Given Ginsberg's candid approach to the conversation I decided to take a chance and ask about whether he thought Burroughs deliberately shot his wife Joan in the head in Tangiers in the mid 1950s. This infamous incident involved Burroughs supposedly displaying his marksmanship at a party, putting an apple on his then-wife's head, William tell style - but ending up shooting her through the head.

"I don't know," Ginsberg hesitated when asked about Burrough's possible pre-meditation in the killing. "It was just the gun shot - but she was very suicidal. I had been with them, with her, maybe ten days before. I spent about ten days with her and she was in a bad way, drinking and driving cars in a way that scared the kids and me in the back because we were all there, so there was already a kind of dread there."

Then there's Corso who I'd spoken to a year before in a belated attempt to get him to tour Australia with poet Anne Waldman. Corso was frightened about the length of the plane trip to Australia and wasn't in possession of a current passport. I'd suggested to him that I'd try and get Ginsberg to accompany him on the trip if it would make him more comfortable but even that wasn't enough to drag him out of his shared lower-East side abode in Manhattan.

"Oh, he's very busy," Ginsberg said. "He's been writing all these years but is neurotically refusing to clean it up and prepare it. I think he's the poet's poet."

In some ways, despite his lack of literary output, the other famous member of the Beats was Neal Cassady, a veracious writer of sub-Kerouacan prose (little of which has been published) and at various times the lover of both Kerouac (who made him, as the character Dean Moriarty, the hero of On The Road) and Ginsberg.

At the time, thinking about Cassady's personality and Ginsberg's ongoing involvement with rock'n'roll (he recorded or performed with Bob Dylan, The Clash, Leonard Cohen, Phil Spector, and obscure punk band The Gluons, to name but a few), I posited that there was possibly some implicit connection between the Beat Generation and the punk and post-punk generation that Ginsberg realised and had tapped into. I suggested that maybe there was a comparison between the restless spirit of Cassady (who died from heart failure alongside railway tracks in Mexico in 1968) and the suicidal Kurt Cobain of Nirvana. Ginsberg didn't totally buy the idea.



"I don't think that Cassady was a suicide," he said. "And I don't think he was so pained as Cobain. Cassady was very exuberant and had a good time. The problem was towards the end . . . the L.S.D. didn't do him any harm. He smoked grass very strongly but I think with all his all-night cross country driving with the psychedelic bus - (Ken) Kesey's (Merry) Pranksters - that he took a lot of amphetamine and he went down to Mexico to calm the nerves and went out walking. I think he passed a Mexican wedding where they plied him with some other things and the combination did him in. He was quite vigorous guy but not so neurotic really.

"But Cobain was a marvellous singer. I hadn't heard much of him until towards the end of his life.

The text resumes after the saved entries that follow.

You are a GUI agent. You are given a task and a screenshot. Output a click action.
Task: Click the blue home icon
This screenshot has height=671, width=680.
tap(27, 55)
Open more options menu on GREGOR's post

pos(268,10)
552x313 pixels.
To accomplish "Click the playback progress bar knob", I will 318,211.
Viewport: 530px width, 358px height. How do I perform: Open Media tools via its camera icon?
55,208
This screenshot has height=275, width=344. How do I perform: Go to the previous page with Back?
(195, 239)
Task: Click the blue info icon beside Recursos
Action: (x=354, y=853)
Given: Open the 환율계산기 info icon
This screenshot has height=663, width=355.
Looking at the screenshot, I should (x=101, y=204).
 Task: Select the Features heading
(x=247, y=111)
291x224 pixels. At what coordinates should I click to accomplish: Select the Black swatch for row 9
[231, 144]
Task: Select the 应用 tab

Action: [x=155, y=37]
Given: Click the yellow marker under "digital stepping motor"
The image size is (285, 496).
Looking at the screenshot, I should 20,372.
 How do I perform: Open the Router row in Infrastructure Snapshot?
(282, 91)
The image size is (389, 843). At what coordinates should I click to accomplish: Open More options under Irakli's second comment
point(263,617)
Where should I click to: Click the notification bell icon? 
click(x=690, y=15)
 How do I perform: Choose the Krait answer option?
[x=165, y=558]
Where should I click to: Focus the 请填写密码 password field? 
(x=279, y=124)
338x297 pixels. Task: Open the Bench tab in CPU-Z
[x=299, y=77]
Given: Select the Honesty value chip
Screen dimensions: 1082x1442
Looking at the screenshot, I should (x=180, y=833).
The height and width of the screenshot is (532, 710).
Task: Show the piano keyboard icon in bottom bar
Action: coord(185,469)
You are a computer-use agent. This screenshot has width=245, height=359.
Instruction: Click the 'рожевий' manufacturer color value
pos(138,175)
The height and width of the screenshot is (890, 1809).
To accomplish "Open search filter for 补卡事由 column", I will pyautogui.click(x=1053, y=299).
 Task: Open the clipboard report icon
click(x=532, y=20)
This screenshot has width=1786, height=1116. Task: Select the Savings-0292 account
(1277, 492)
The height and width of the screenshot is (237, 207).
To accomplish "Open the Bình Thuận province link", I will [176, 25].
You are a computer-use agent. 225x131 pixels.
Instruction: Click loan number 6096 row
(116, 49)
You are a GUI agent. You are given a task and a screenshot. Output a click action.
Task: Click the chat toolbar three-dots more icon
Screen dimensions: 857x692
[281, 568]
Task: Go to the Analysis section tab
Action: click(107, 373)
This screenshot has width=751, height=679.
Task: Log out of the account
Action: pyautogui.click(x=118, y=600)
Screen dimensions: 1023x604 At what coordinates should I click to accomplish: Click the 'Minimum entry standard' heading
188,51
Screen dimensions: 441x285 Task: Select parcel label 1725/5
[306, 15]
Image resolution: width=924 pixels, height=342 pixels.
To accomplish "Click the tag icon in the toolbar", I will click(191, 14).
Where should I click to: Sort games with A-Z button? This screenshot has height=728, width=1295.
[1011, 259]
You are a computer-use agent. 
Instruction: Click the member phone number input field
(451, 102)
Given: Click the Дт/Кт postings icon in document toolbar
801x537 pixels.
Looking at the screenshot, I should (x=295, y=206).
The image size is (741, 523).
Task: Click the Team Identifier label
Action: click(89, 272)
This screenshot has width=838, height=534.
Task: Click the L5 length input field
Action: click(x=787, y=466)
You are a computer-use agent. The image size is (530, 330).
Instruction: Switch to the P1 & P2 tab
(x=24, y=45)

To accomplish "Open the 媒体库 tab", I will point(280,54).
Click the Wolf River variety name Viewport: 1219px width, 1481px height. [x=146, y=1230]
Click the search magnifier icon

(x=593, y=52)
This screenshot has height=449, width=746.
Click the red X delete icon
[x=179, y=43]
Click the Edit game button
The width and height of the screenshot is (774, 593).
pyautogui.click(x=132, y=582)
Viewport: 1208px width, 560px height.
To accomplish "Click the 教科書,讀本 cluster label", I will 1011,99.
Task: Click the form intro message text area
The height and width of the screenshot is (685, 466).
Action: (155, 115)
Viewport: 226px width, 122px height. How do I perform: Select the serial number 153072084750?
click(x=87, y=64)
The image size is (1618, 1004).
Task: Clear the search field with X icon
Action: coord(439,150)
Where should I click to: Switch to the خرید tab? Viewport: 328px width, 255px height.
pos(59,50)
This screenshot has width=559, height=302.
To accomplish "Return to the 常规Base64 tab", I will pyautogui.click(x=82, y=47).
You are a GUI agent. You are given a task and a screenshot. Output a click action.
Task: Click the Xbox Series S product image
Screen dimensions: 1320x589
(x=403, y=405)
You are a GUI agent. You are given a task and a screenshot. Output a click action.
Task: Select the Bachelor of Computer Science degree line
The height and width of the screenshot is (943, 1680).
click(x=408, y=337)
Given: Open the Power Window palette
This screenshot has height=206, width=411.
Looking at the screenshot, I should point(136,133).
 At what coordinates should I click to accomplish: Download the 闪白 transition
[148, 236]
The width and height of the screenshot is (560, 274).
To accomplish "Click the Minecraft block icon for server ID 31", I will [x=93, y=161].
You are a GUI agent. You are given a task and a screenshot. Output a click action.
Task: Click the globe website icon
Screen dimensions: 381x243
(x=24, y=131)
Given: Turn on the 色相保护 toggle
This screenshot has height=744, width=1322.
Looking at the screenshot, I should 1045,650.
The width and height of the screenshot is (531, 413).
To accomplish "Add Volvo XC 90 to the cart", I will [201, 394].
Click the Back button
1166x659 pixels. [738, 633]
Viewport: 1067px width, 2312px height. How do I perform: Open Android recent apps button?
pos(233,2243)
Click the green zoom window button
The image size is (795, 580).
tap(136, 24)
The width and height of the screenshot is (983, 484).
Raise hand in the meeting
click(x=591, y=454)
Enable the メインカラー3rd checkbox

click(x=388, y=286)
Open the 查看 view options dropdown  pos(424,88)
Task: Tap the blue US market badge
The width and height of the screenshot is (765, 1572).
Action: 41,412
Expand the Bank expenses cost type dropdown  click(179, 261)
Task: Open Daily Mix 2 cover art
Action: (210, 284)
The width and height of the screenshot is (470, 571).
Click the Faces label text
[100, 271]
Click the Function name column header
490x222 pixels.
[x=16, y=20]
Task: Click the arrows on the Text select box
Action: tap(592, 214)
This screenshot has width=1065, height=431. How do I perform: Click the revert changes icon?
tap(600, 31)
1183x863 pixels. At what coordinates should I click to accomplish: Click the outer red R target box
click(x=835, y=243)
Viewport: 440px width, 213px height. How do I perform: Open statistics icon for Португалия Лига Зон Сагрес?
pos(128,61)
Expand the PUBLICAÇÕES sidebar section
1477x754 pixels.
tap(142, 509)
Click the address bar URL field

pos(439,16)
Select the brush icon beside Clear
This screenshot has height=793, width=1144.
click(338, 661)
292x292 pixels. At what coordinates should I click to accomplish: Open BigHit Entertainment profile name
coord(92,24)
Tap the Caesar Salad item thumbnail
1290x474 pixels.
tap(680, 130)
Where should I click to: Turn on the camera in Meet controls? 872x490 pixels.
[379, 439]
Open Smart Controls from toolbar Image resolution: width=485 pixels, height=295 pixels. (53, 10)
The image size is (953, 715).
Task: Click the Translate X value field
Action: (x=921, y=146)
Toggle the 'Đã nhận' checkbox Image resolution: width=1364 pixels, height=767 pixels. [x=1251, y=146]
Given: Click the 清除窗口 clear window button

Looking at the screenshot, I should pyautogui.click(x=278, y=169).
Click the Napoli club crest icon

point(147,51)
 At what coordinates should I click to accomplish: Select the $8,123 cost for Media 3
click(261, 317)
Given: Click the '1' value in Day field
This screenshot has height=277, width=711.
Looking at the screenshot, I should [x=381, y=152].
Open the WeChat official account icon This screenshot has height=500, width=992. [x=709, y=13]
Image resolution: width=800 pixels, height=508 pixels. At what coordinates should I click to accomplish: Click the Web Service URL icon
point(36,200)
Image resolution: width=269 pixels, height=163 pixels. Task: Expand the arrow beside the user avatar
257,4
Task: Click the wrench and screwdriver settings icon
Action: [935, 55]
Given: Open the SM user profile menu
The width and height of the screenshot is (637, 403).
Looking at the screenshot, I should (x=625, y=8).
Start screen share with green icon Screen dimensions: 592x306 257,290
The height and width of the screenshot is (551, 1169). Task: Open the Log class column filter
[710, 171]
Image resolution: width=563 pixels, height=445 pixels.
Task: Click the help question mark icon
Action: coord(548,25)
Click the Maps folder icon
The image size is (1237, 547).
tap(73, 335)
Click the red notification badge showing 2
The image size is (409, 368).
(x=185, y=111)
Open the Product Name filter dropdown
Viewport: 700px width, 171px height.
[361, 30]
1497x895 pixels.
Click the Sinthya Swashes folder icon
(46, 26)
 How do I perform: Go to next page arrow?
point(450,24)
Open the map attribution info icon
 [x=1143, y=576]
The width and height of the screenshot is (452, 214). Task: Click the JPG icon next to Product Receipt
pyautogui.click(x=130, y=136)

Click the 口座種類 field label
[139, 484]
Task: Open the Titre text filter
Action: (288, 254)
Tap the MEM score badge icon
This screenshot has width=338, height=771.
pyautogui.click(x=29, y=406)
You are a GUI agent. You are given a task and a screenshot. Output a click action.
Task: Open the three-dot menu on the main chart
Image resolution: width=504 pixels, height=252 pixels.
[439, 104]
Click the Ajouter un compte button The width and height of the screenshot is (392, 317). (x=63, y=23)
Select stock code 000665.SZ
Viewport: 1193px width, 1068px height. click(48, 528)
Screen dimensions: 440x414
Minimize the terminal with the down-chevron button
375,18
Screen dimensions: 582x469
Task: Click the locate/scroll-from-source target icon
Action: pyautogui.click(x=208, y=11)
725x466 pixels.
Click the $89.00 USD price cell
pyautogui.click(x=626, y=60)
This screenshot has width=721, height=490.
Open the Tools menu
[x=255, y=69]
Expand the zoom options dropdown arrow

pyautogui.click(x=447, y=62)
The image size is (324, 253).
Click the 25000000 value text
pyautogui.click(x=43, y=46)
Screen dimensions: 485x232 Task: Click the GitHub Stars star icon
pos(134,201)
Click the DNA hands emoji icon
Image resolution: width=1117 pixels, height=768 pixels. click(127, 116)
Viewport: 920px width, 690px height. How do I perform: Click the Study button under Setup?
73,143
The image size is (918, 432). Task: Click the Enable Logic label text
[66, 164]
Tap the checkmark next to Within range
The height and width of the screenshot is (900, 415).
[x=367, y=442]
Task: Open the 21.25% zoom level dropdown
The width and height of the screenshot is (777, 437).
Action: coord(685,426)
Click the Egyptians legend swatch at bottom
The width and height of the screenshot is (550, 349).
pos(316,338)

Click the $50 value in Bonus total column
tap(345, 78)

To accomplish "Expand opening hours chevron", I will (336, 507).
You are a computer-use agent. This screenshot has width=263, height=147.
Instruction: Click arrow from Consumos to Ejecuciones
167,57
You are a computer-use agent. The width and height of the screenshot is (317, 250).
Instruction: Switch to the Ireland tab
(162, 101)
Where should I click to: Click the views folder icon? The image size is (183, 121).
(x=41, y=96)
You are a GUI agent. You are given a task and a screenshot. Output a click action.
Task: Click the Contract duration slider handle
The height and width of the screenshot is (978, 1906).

I heard his unplugged version of that Leadbelly song and it was such a perfect vocal that I was really moved. It's one of my favourite songs but I only knew Leadbelly's version."

Ginsberg went on to reminisce about hanging out with Bob Dylan,  meeting Phil Spector at his home in Los Angeles on a visit with Lenny Bruce and teaching the producer the Hari Krishna song which later evolved into George Harrison's My Sweet Lord and spending time with jazz great Thelonious Monk at the Five Spot club in New York. Throughout Ginsberg was totally unpretentious. His was simply a life lived in the spotlight and these were his friends, acquaintances and inspirations. Nothing more, nothing less.


At the end of the conversation Ginsberg welcomed the option of continuing talking. We exchanged addresses and he asked how my love life was. I told him it was okay, thanked him for asking, and questioned how his was.

"My love life is OK too," he laughed. "I can hardly get it up but when you're 70 it's hard . . . unless you have somebody being helpful."

So was Ginsberg in that situation?

"I've found some younger chaps or lads quite helpful," he laughed. "There is life after 60."